The U.K. government also offered their condolences with Prime Minister David Cameron and Foreign Secretary Philip Hammond both releasing statements. The latter said that King Abdullah had served the kingdown for many years with "great dignity and dedication."
"His contribution to the prosperity and security of the Kingdom and the region will long be remembered," he added.
Meanwhile back at Davos, Former U.K. Prime Minister Tony Blair said that King Abdullah "was loved by his people and will be deeply missed," according to a statement.
Early on Friday morning, state television in Saudi Arabia confirmed that King Abdullah had died of pneumonia. He was admitted to hospital on December 31, state media reported at the time, and his brother Crown Prince Salman bin Abdulaziz has now succeeded him as the new ruler.
Saudi Arabia is the world's top exporter of oil and one of the biggest producers and the news is likely to mean investors will be keen to see what the succession means for the commodity which has fallen by over 50 percent since mid-June last year.
"I don't think a change of leadership in Saudi Arabia will have a long-term impact on the oil price," Mark Malloch-Brown, a special adviser for FTI Consulting, told CNBC in Davos.
Daniel Yergin, IHS vice chairman, added that while the succession was "orderly" and "well planned," geopolitical risk in the region was now something to watch.
"In terms of the oil price, it is remarkable that a year ago, politics was in the price and now there is no geopolitics in the price and some of that may come back."
Brent crude oil rose on Friday amid uncertainty following the death of King Abdullah.
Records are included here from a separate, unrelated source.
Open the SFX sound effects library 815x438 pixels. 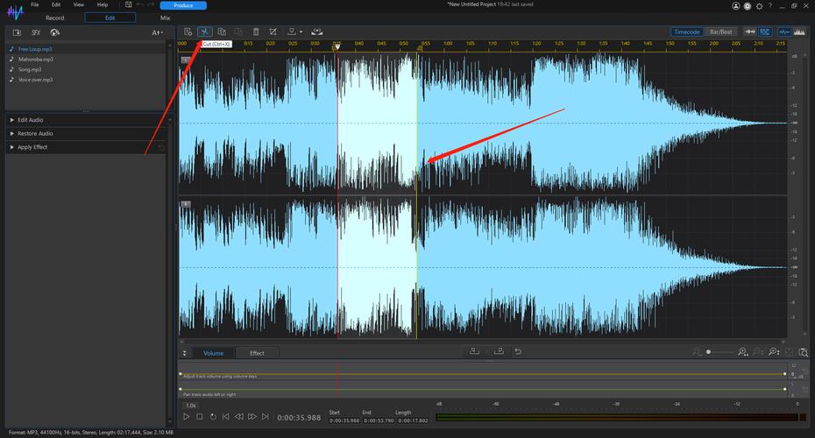tap(36, 32)
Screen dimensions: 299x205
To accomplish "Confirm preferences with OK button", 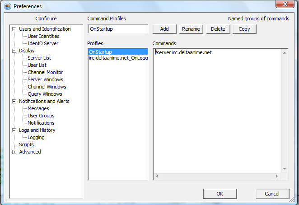I will (220, 194).
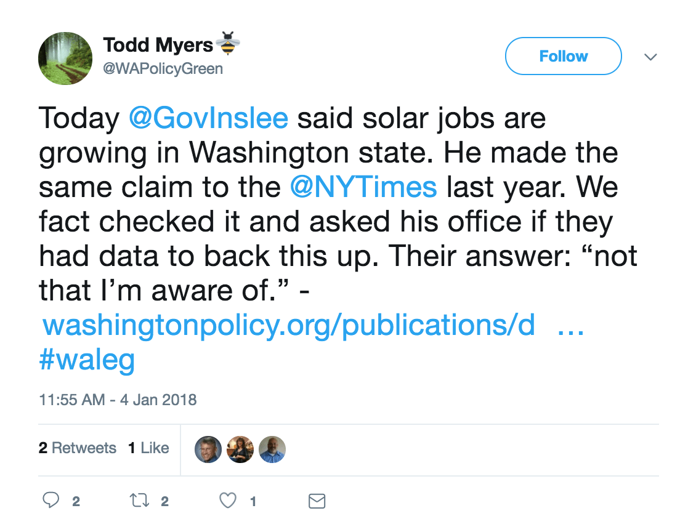Retweet using the retweet arrows icon
The image size is (696, 532).
click(139, 501)
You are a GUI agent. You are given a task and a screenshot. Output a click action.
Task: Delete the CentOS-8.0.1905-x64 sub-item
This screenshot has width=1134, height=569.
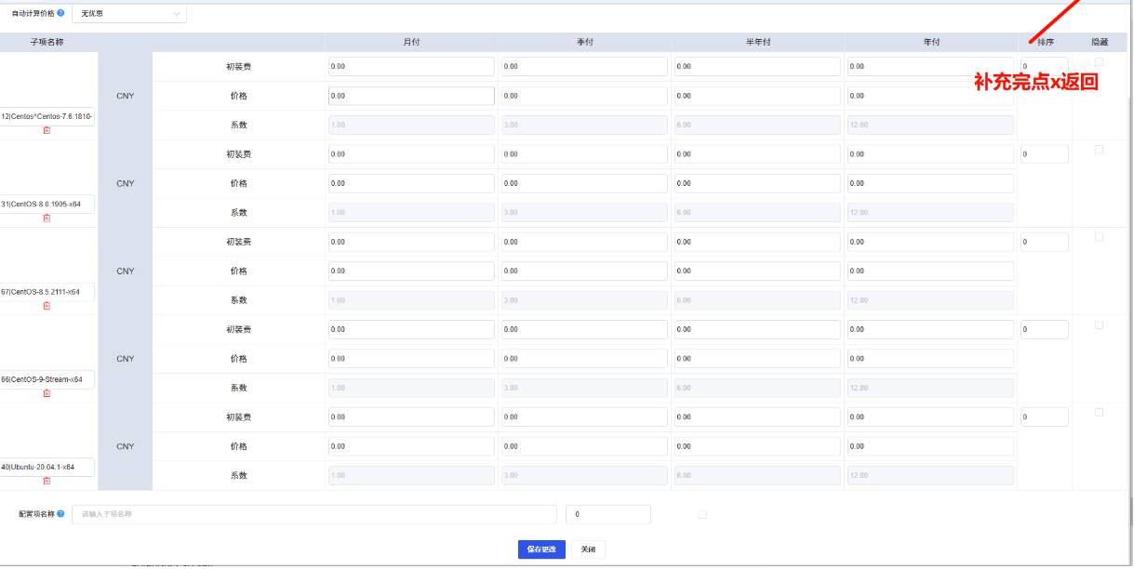(x=47, y=218)
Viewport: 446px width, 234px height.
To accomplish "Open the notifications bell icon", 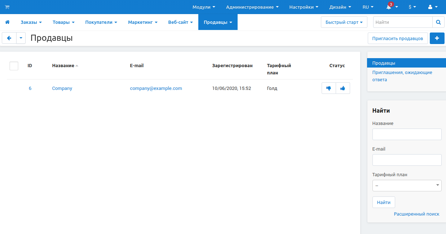I will tap(389, 7).
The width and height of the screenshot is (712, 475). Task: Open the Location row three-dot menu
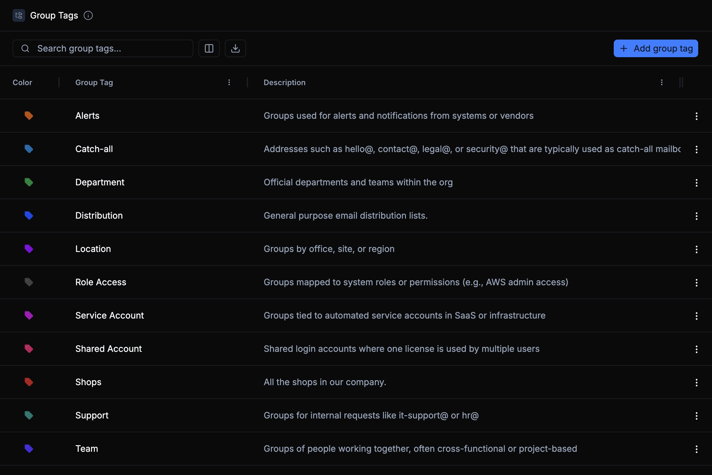coord(696,249)
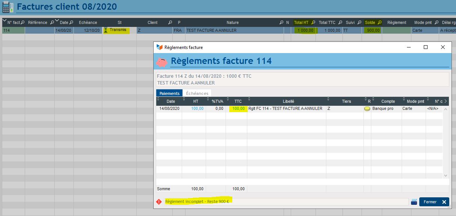Click magnifier icon on Solde column
The width and height of the screenshot is (456, 216).
(380, 22)
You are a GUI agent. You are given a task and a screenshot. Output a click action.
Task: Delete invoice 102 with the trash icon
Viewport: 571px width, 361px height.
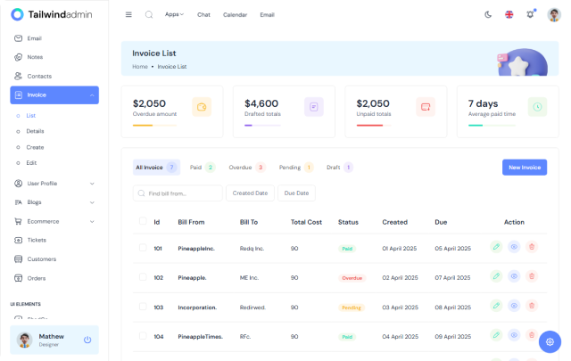(532, 277)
Brent futures were last trading at $49.27 a barrel, around 75 cents higher on the day while WTI crude futures were at $46.28, dipping 3 cents.
Major US ally
Saudi Arabia is seen as a major ally to the U.S. in the Middle East and in the immediate term there is unlikely to be any disruption in that relationship, according to Stephen Yates, the CEO of DC International Advisory.
Nonetheless, he told CNBC Friday that with any transition there are always questions.